(Exercise aim)
Render this sentence from the article on delay damages in sub-contracts below into Spanish: "In 2016 a dispute arose between the parties as to the operation of the sectional completion dates and the delay damages provisions, which was referred to adjudication."

** START Document section **

Delay damages in sub-contracts: upholding the contract

6 September, 2017
by: Cripps Pemberton Greenish

In the latest in a series of disputes between the parties over development work carried out at Gatwick Airport, the TCC has overturned an adjudicator’s decision and found in favour of Vinci Construction UK Limited, holding that on a proper construction of the sub-contract, the works in question were “sufficiently identifiable and certain” and that consequently the damages provisions were enforceable against Beumer Group UK Ltd.

 

In 2011/2012 the claimant, Vinci Construction UK Limited, entered into a contract with Gatwick Airport Limited to carry out various development works at Gatwick Airport’s South Terminal, including the addition of a new baggage handling system and associated airside infrastructure.

 

Vinci sub-contracted with the defendant, Beumer Group UK Ltd, in respect of the baggage handling works.  The sub-contract was based on the NEC Engineering and Construction Subcontract, Third Edition, subject to bespoke amendments, and provided for sectional access to and completion of the sub-contract works, with different access and completion dates for each section, and liquidated delay damages being payable by Beumer where the sectional completion dates were not achieved.

 

The ‘Baggage Works’, at Section 5 of the sub-contract, had a completion date of 12 May 2015 and the ‘Remaining Works’, at Section 6 of the sub-contract, had a completion date of 27 May 2015.  The terms ‘Baggage Works’ and ‘Remaining Works’ were not defined in the sub-contract.

 

In 2014 the works were delayed and on 30 October 2014, by a settlement agreement, the parties agreed to extend the access dates and sectional completion dates, the completion date for the ‘Baggage Works’ being pushed back to 17 November 2015 and the completion date for the ‘Remaining Works’ being pushed back to 14 December 2015.

 

In 2016 a dispute arose between the parties as to the operation of the sectional completion dates and the delay damages provisions, which was referred to adjudication.

 

Although it was common ground that part of the sub-contract works included the disconnection of the redundant baggage equipment, the parties disagreed as to whether these works would fall into Section 5 or 6 and therefore which completion date applied.  Vinci argued that disconnection of the existing equipment fell within Section 6, the ‘Remaining Works’, and that the works falling within Sections 5 and 6 were sufficiently identifiable and certain to render the completion and delay damages provisions operable and enforceable.  Beumer took the view that it was not sufficiently clear or ascertainable whether disconnection of the redundant baggage equipment fell within Section 5 or 6, and that as such the provisions imposing liability on Beumer to pay delay damages on failure to meet the sectional completion dates were too uncertain to be enforceable.

 

On 9 May 2016 the adjudicator, Dr Cyril Chern, found in Beumer’s favour and held that the provisions for delay damages were “uncertain, inoperable and unenforceable”.

** END Document section **
** START Source excerpt **

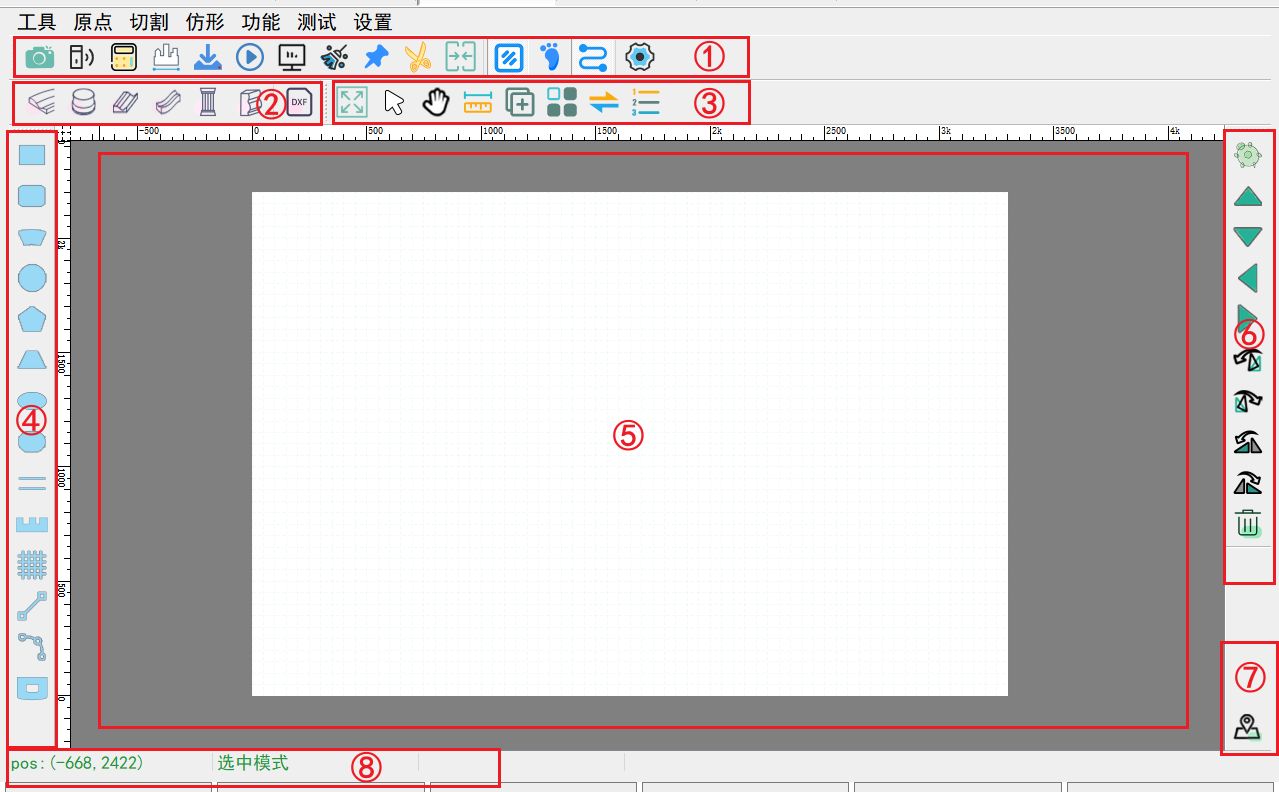Click the blue pushpin icon
Screen dimensions: 1279x792
[376, 57]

** END Source excerpt **

(Exercise result)
En 2016 surgió una controversia entre las partes sobre la aplicación de las fechas de terminación por secciones y de las disposiciones sobre daños por retraso, que se sometió a adjudicación.